(Word and element pointing entries)
---
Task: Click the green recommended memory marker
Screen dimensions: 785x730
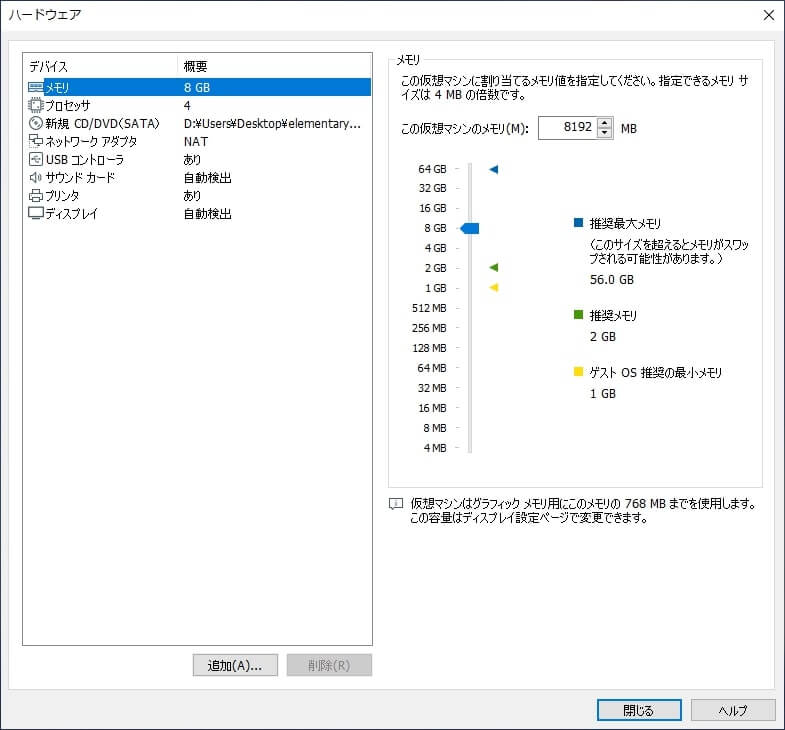Action: (x=493, y=268)
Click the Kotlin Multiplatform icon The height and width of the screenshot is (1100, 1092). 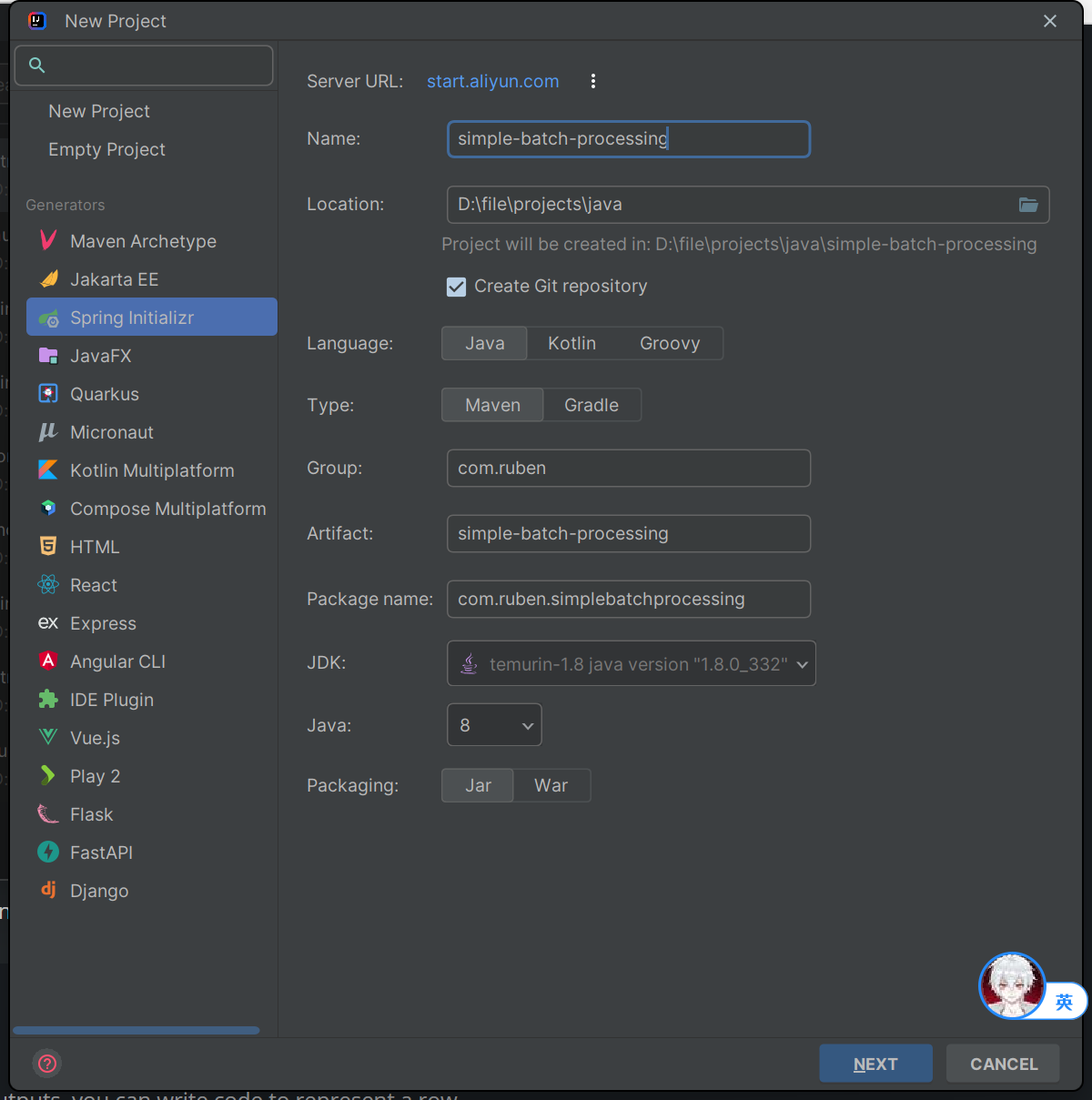(x=49, y=470)
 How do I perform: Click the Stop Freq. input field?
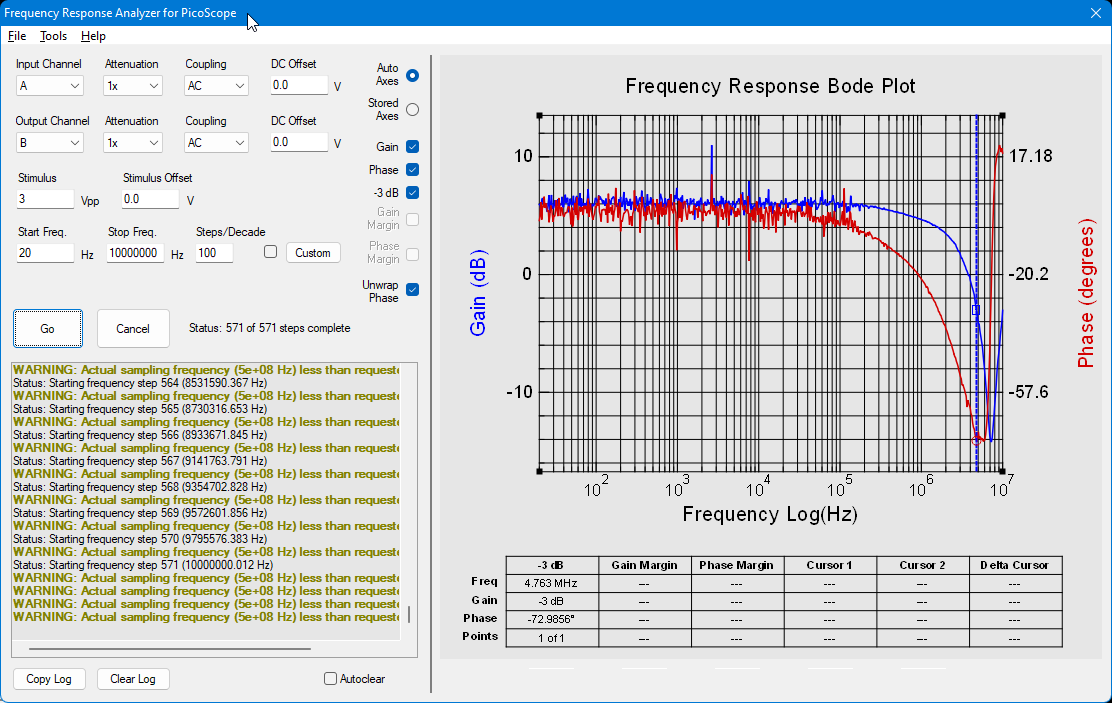(135, 253)
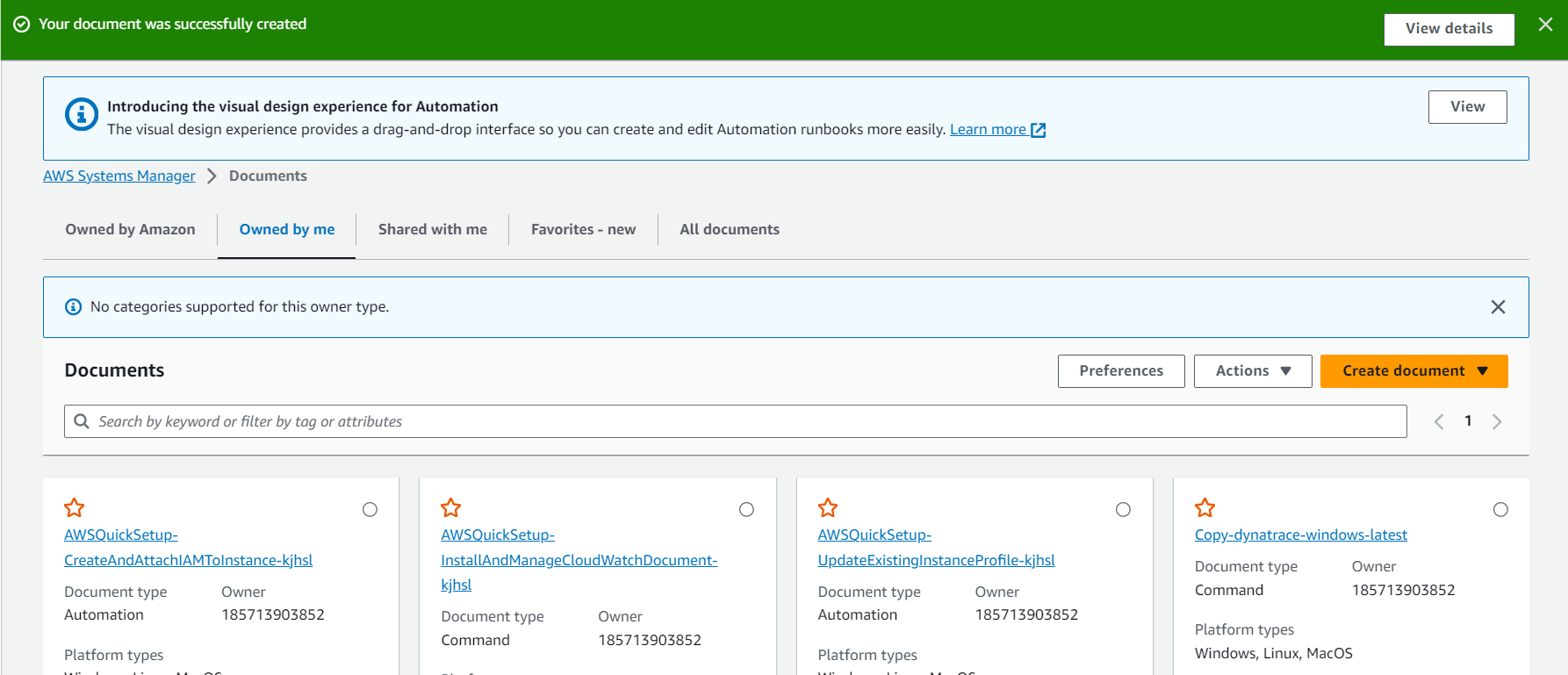Select the CreateAndAttachIAMToInstance document radio button

[x=370, y=509]
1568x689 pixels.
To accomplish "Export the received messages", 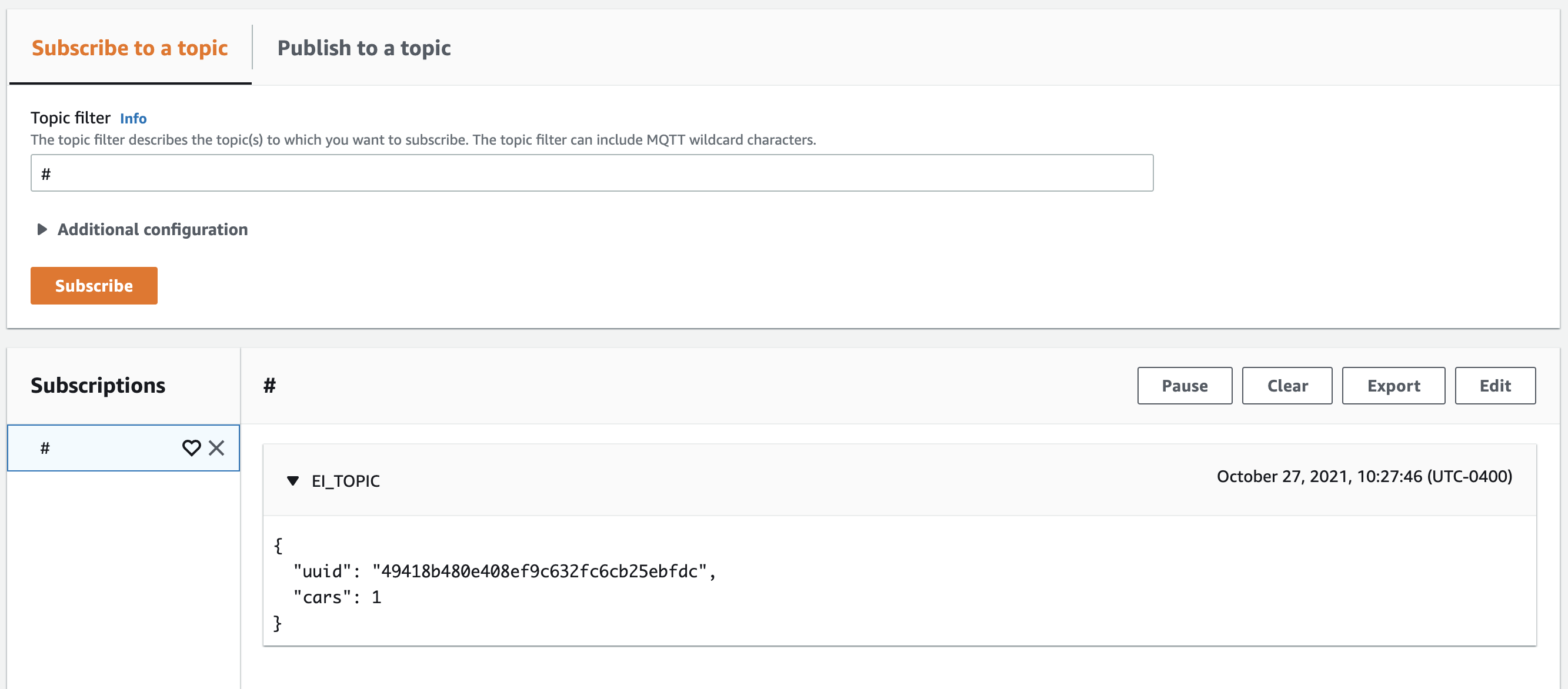I will (x=1393, y=385).
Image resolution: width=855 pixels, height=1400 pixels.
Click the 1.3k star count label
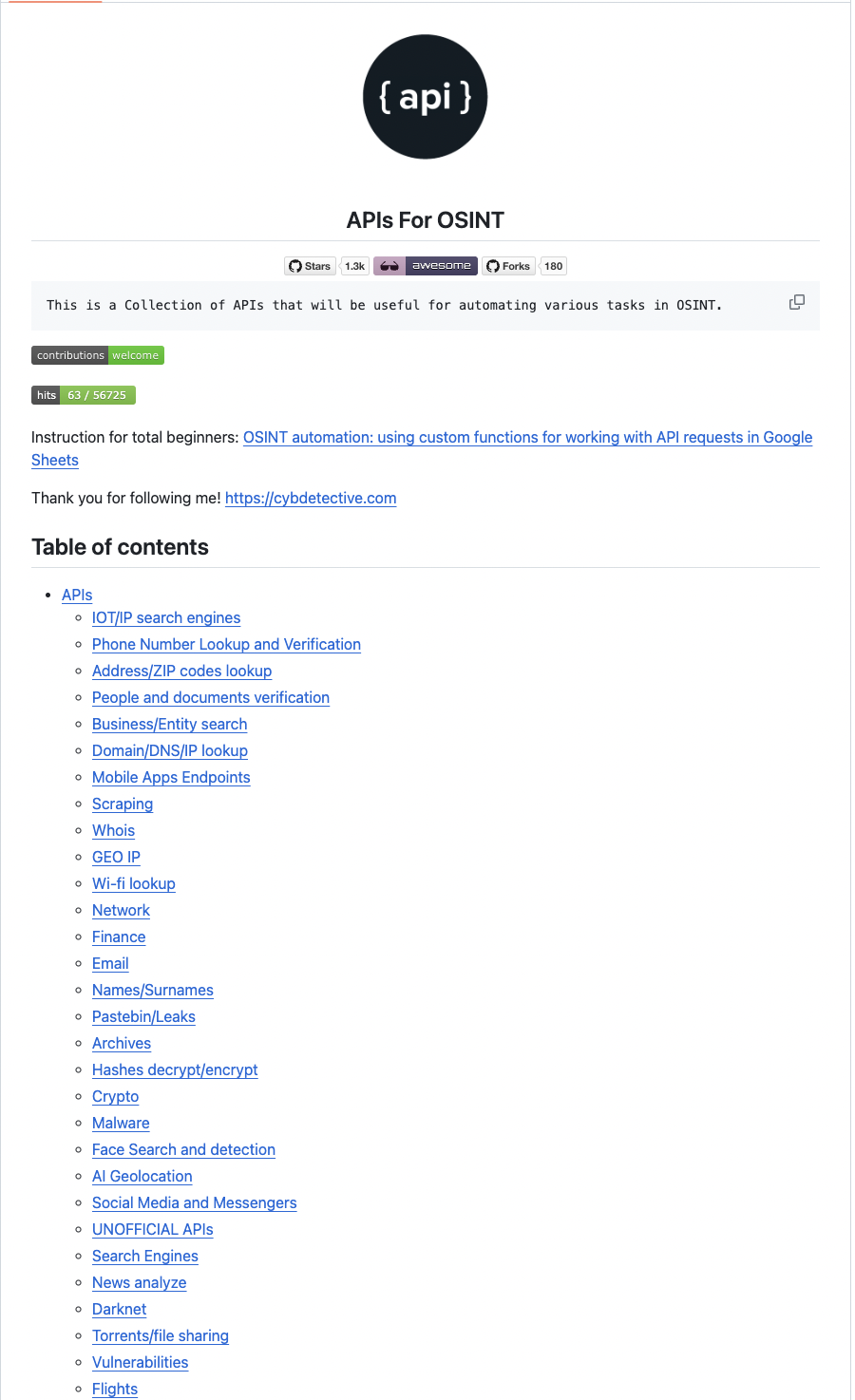(x=353, y=266)
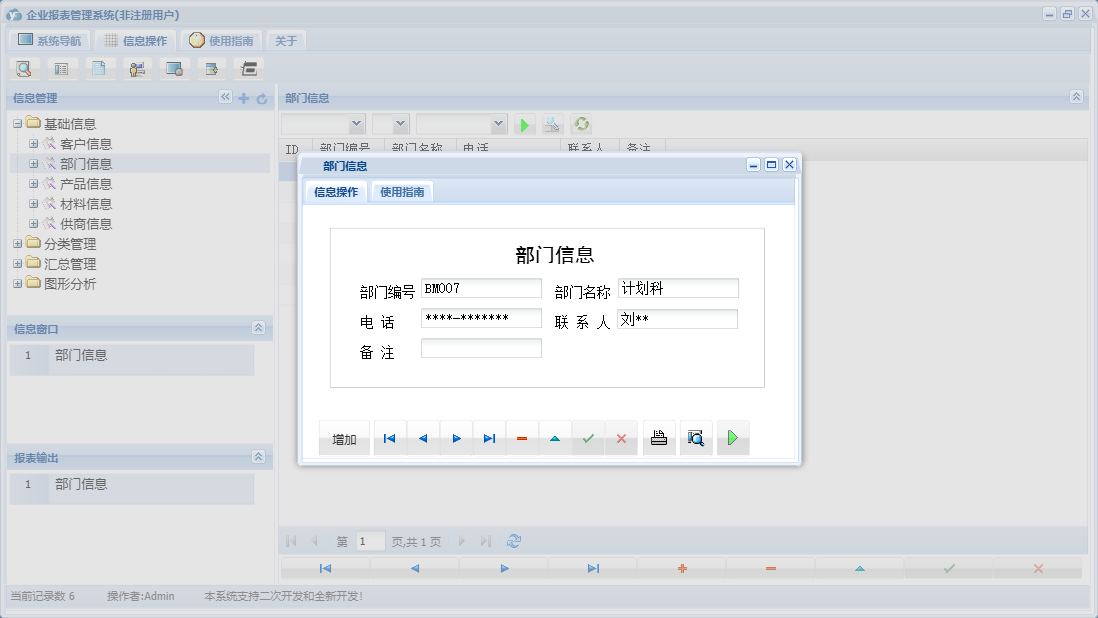Click the 增加 button to add a record

[344, 437]
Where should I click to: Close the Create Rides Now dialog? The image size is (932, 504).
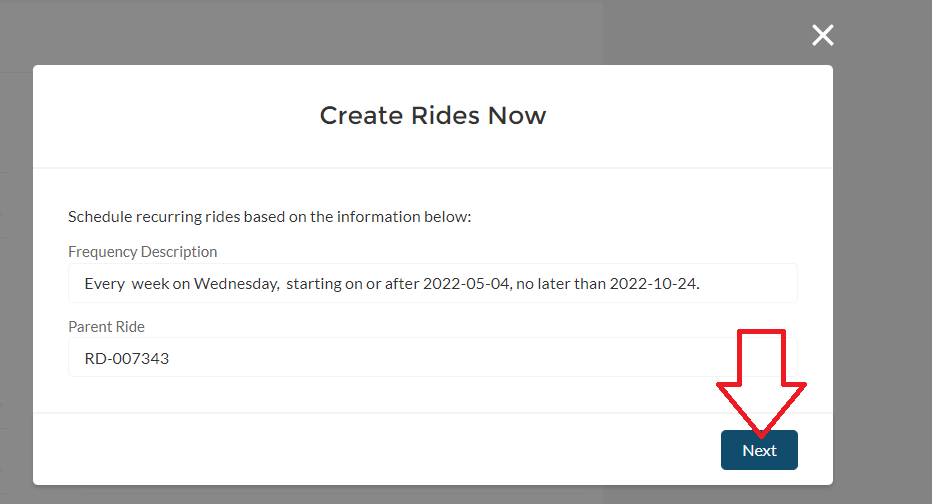click(x=822, y=36)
---
Arrange the entries from the line containing "Where should I" through the end of the entries as a two-column CSV with the columns request and answer, one row per entry, putting each value in a single quoted field and replacing any line breaks with spaces. Leave the pictures out.

- [FINAL ANSWER]
request,answer
"Where should I click to: Close the Create Rides Now dialog? The image size is (932, 504).","click(x=822, y=36)"